** TASK DESCRIPTION **
Reproduce the rows word for word, from the first one through the line containing "(x=664, y=41)", with both ends included.

## begin DATASET EXCERPTS

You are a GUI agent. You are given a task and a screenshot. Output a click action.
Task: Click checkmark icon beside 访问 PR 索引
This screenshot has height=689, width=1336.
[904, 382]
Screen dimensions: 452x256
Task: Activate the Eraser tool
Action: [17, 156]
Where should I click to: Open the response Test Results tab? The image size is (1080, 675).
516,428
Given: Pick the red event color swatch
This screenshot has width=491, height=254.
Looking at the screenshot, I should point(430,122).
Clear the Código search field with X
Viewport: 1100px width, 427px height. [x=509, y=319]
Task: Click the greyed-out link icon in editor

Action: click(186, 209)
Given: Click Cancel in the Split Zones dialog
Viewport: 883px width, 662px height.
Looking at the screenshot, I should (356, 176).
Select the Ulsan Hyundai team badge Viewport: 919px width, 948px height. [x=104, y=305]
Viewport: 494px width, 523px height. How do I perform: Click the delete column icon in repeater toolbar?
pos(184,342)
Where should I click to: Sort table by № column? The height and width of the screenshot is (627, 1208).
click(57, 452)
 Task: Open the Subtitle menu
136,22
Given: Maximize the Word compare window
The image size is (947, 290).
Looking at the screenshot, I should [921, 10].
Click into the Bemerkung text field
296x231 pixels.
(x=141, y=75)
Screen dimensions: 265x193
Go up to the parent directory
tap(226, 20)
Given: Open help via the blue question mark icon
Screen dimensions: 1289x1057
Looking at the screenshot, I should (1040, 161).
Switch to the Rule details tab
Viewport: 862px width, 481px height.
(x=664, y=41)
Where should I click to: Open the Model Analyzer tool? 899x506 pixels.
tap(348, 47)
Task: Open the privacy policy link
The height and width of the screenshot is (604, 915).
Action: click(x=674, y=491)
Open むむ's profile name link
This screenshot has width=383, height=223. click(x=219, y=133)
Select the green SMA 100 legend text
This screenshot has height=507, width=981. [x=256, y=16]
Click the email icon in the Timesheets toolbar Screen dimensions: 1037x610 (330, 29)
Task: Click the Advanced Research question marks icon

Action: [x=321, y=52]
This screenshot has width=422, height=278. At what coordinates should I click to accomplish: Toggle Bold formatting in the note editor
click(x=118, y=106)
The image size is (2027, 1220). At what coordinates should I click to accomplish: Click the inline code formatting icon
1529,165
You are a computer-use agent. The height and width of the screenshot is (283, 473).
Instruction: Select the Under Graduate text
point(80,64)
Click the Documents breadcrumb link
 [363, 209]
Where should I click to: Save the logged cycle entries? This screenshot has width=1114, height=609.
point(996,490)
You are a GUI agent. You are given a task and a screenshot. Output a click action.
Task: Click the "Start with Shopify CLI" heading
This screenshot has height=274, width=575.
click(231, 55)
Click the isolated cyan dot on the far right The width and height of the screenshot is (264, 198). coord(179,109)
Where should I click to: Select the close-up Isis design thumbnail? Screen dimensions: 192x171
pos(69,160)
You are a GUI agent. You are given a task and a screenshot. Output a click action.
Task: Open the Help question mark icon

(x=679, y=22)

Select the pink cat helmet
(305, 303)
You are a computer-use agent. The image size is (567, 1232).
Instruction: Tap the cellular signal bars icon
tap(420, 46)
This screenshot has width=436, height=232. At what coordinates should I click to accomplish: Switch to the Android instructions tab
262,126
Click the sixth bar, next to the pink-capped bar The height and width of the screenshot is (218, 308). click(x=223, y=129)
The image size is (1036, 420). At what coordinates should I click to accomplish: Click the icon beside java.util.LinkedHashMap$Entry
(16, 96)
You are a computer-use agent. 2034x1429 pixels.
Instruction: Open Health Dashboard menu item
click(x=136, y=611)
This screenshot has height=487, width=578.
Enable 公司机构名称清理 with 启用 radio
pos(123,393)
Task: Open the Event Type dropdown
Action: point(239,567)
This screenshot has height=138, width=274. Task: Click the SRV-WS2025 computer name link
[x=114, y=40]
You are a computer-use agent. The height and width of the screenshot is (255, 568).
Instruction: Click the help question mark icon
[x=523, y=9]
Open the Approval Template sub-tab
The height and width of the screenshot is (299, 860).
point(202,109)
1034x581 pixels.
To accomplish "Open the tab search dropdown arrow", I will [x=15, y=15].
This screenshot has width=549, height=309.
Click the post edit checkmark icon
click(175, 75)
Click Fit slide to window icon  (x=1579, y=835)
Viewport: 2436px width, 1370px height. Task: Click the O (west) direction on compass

## end DATASET EXCERPTS

** FINISHED ANSWER **
You are a GUI agent. You are given a task and a screenshot. Output a click action.
Task: Click checkmark icon beside 访问 PR 索引
This screenshot has height=689, width=1336.
[904, 382]
Screen dimensions: 452x256
Task: Activate the Eraser tool
Action: [17, 156]
Where should I click to: Open the response Test Results tab? The image size is (1080, 675).
516,428
Given: Pick the red event color swatch
This screenshot has width=491, height=254.
Looking at the screenshot, I should point(430,122).
Clear the Código search field with X
Viewport: 1100px width, 427px height. [x=509, y=319]
Task: Click the greyed-out link icon in editor

Action: click(186, 209)
Given: Click Cancel in the Split Zones dialog
Viewport: 883px width, 662px height.
Looking at the screenshot, I should (356, 176).
Select the Ulsan Hyundai team badge Viewport: 919px width, 948px height. [x=104, y=305]
Viewport: 494px width, 523px height. How do I perform: Click the delete column icon in repeater toolbar?
pos(184,342)
Where should I click to: Sort table by № column? The height and width of the screenshot is (627, 1208).
click(57, 452)
 Task: Open the Subtitle menu
136,22
Given: Maximize the Word compare window
The image size is (947, 290).
Looking at the screenshot, I should [921, 10].
Click into the Bemerkung text field
296x231 pixels.
(x=141, y=75)
Screen dimensions: 265x193
Go up to the parent directory
tap(226, 20)
Given: Open help via the blue question mark icon
Screen dimensions: 1289x1057
Looking at the screenshot, I should (1040, 161).
Switch to the Rule details tab
Viewport: 862px width, 481px height.
(x=664, y=41)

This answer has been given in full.